Chants, tracts, prises de paroles, sifflets et cloches. Le personnel du secteur parapublic a fait du bruit pour sensibiliser les députés au fait que pour garantir le maintien des revenus actuels, le renchérissement devrait être versé.

"L'humain n'est pas rentable. Il est indispensable", pouvait-on lire sur une pancarte. Sur une autre affiche, il était écrit "ignorés aujourd'hui, applaudis hier".

Les employés et employeurs, actifs dans les EMS, se sont mis un bonnet de Père Noël sur la tête. "Décréter qu'on peut continuer à accompagner les plus vulnérables, sans adapter les moyens, c'est croire au Père Noël", selon eux.

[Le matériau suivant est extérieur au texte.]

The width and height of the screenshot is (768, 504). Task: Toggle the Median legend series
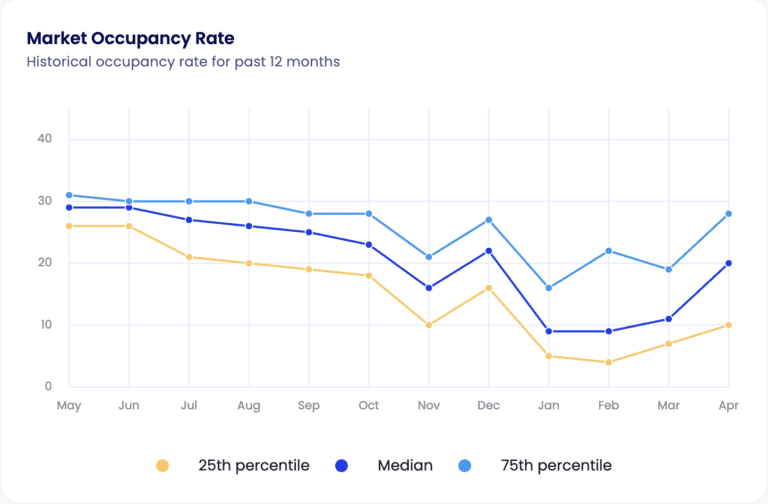(404, 465)
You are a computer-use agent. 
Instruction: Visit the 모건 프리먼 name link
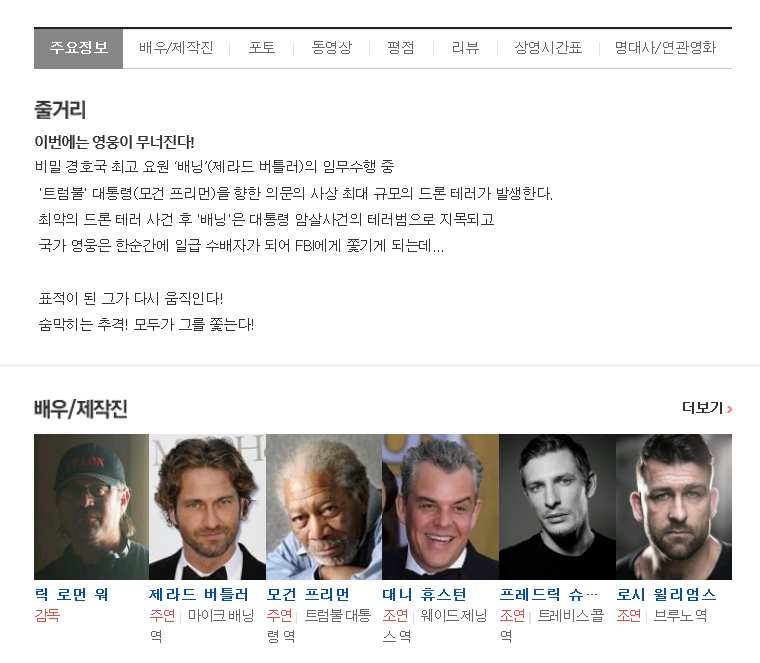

Une 2e manifestation, réunissant une cinquantaine de personnes, s'est tenue également en début de soirée dans la cour du Château pour permettre au personnel qui travaillait à midi de se faire entendre. Les employés du Réseau hospitalier neuchâtelois (RHNe) se sont ralliés à la grogne, face à la centaine de suppressions d'emplois prévue d'ici à deux ans et annoncée il y a une semaine.

Enveloppe de 3 millions

Le personnel du secteur parapublic devrait être partiellement entendu par les députés. Dans le compromis de budget, une augmentation de 3 millions de francs pour 2023 est prévue, pour permettre une évolution des salaires en lien avec l'inflation pour les institutions actives dans la santé et le social.

Le gouvernement a reçu dans l'après-midi une délégation des manifestants au Château. Laurent Kurth, conseiller d'Etat en charge des finances, a expliqué devant le Grand Conseil qu'une indexation de 2%, comme la fonction publique, paraît légitime. La réponse est différée "mais pas dans une logique d'austérité" car le personnel de ces secteurs est "très engagé" mais parce des questions d'envergure sont à régler.

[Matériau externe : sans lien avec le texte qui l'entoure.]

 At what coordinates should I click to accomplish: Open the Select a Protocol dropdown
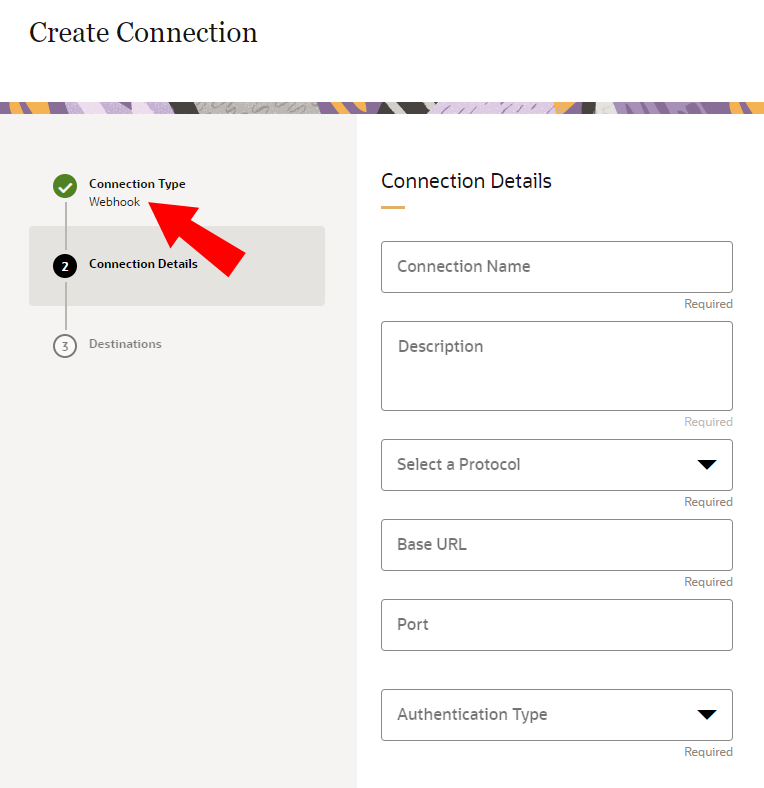tap(557, 465)
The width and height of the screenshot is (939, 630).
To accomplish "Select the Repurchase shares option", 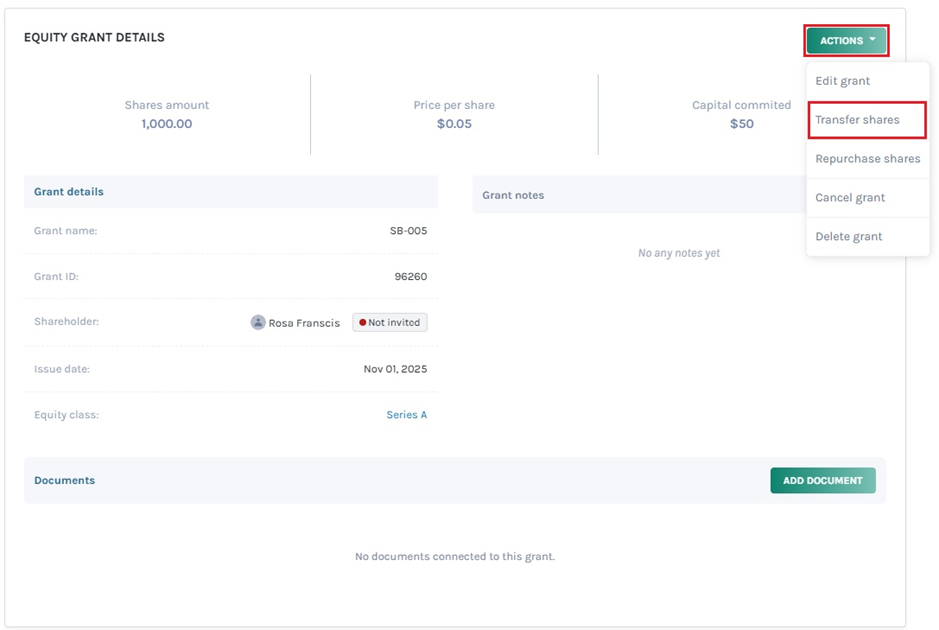I will click(867, 159).
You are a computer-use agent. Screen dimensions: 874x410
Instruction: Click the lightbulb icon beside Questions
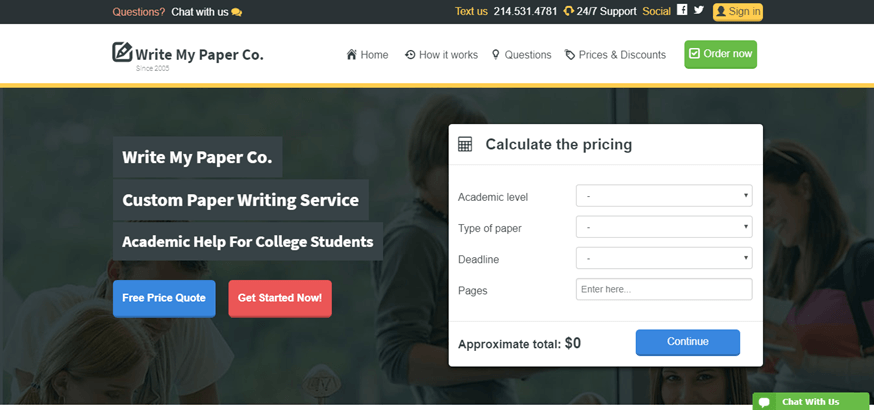tap(496, 55)
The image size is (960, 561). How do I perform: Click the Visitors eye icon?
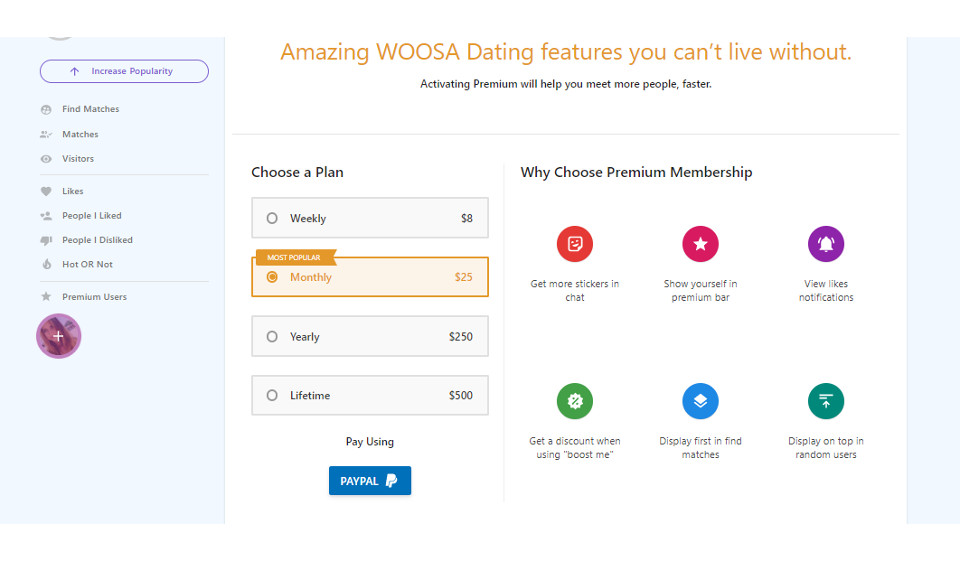tap(46, 159)
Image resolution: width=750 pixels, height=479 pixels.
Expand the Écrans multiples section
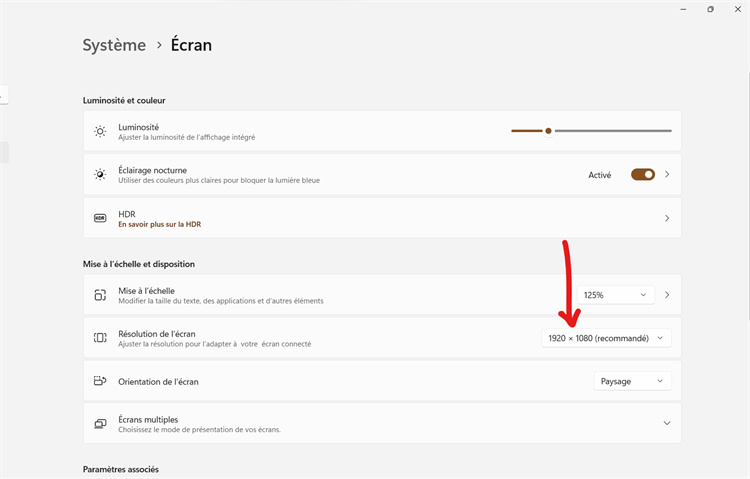tap(667, 424)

Le Conseil d’Etat veut clarifier avec les employeurs concernés les modalités de mise en œuvre d’une nouvelle version de la convention collective de travail et ses coûts (secteur social – établissements spécialisés) et l’évolution financière attendue de façon plus générale (secteur santé principalement). Il s’est engagé à ouvrir avec les employeurs cette année déjà les discussions prévues initialement au premier trimestre 2023.

Pétition

Environ 300 employés du secteur social s'étaient déjà réunis le 30 novembre pour remettre au Conseil d'Etat une pétition. Le texte a été signé par 82% du personnel des institutions sociales neuchâteloises.

La pétition demande de donner aux institutions les moyens financiers permettant d'appliquer la CCT-ES. Elle veut aussi que les salaires des employés, actuellement inférieurs d'environ 10-15% à ceux des fonctionnaires de l'Etat, soient revalorisés et une indexation des salaires au coût de la vie.